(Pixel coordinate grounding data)
▼
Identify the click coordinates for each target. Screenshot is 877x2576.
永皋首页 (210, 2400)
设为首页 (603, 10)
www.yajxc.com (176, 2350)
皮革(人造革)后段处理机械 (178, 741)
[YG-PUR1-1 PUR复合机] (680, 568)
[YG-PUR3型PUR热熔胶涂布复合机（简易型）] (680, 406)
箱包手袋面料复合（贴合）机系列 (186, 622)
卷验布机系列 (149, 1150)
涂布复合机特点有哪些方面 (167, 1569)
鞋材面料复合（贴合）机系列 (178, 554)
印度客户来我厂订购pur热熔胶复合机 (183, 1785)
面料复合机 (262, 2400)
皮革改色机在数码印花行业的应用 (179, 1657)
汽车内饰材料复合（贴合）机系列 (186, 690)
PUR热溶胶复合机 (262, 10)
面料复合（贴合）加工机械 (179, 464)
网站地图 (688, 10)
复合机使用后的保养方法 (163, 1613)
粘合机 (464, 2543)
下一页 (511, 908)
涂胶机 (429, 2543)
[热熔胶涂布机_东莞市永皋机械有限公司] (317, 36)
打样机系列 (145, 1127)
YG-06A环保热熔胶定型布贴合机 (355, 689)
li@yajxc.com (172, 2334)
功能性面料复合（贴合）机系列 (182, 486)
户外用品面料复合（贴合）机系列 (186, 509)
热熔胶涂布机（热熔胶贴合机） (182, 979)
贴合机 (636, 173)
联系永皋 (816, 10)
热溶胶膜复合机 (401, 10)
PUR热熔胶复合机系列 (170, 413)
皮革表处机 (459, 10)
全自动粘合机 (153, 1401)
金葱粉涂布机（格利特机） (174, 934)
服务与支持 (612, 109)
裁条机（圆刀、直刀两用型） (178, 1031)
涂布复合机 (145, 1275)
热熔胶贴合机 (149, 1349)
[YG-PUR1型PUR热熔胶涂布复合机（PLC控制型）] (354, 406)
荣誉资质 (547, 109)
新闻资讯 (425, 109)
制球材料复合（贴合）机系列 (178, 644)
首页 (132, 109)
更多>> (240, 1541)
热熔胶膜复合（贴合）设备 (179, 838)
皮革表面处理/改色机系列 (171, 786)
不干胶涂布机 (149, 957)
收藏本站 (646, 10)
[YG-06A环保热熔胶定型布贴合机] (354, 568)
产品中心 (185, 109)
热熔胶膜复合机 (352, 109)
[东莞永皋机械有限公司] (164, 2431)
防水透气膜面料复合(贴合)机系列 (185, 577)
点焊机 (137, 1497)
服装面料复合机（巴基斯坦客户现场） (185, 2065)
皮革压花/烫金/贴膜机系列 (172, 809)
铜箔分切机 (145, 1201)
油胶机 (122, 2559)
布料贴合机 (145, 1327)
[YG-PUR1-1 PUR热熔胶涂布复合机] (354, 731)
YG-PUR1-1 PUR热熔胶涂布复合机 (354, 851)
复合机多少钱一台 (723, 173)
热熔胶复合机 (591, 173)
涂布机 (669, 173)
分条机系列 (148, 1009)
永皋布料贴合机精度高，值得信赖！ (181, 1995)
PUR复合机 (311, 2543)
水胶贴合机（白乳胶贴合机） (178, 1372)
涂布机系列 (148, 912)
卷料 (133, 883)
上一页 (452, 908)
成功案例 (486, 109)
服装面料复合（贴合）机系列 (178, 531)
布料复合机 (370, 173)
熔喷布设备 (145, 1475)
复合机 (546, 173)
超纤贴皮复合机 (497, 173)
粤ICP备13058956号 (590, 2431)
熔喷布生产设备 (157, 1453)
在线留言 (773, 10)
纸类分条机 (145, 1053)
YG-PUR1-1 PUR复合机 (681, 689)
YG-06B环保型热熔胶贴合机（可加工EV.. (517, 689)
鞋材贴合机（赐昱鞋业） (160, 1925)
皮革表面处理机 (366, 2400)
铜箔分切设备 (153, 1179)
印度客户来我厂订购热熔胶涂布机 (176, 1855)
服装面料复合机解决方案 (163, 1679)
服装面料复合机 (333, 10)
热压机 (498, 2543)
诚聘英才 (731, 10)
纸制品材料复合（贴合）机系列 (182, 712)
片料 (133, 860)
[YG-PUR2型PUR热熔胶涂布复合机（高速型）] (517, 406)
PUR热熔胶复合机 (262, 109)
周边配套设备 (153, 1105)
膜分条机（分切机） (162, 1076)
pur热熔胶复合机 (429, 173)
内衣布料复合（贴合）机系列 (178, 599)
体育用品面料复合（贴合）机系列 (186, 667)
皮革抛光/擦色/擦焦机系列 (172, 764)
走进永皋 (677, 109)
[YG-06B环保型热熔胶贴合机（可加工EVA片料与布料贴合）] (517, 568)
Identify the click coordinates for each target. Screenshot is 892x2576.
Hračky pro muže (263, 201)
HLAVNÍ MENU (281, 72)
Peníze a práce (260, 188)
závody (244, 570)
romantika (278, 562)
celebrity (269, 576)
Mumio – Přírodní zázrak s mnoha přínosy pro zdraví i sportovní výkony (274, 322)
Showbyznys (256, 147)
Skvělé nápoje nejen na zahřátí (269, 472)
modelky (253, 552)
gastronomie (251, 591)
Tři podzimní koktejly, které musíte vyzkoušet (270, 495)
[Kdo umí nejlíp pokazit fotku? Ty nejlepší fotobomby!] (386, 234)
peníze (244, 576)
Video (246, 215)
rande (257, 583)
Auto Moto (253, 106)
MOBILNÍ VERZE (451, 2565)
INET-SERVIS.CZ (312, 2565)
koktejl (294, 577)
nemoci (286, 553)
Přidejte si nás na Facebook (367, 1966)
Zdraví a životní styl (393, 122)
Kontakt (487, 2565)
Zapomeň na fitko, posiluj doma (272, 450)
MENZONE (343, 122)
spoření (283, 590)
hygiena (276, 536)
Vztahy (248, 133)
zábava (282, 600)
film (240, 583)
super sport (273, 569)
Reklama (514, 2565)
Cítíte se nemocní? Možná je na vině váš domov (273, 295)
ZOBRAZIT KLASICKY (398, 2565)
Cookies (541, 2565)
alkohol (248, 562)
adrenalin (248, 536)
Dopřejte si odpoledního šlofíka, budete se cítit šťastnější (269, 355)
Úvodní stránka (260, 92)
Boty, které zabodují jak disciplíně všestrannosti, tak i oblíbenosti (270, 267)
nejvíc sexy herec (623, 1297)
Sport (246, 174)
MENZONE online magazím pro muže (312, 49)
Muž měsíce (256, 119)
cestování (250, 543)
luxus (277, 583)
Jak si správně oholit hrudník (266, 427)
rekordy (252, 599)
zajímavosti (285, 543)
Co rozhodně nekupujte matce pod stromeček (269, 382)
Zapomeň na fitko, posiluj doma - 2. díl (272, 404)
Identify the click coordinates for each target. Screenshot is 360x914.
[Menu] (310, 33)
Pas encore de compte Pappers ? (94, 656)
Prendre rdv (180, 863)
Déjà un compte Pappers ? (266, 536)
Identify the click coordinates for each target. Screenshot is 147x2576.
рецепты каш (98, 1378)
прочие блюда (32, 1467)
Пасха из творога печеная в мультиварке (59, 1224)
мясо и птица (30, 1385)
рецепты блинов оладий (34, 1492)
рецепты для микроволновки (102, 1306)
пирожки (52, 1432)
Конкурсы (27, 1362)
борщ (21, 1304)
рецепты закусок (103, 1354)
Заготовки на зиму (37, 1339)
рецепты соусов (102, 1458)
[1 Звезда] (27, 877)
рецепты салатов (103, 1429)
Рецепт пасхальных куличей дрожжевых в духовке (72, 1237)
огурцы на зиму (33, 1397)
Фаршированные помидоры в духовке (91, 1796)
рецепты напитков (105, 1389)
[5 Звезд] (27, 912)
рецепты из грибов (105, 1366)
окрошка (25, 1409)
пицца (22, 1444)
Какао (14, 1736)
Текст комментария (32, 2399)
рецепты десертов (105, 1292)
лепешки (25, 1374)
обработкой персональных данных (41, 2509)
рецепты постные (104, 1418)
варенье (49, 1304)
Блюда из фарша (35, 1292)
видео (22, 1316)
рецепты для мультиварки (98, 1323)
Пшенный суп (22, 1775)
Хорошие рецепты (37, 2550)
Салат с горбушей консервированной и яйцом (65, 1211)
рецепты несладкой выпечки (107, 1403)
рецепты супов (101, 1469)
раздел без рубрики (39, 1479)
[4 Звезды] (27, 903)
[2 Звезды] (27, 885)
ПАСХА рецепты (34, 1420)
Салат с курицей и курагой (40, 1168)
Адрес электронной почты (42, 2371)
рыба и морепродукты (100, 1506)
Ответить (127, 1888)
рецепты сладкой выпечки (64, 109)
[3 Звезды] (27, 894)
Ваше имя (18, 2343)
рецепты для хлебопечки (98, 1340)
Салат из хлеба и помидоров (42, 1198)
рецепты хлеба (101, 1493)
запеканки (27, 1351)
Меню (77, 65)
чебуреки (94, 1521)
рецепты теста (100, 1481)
▲
=== Exercise description ===
In the entries above, find each line with "выпечки" and copy it.

=== Task result ===
рецепты несладкой выпечки (107, 1403)
рецепты сладкой выпечки (64, 109)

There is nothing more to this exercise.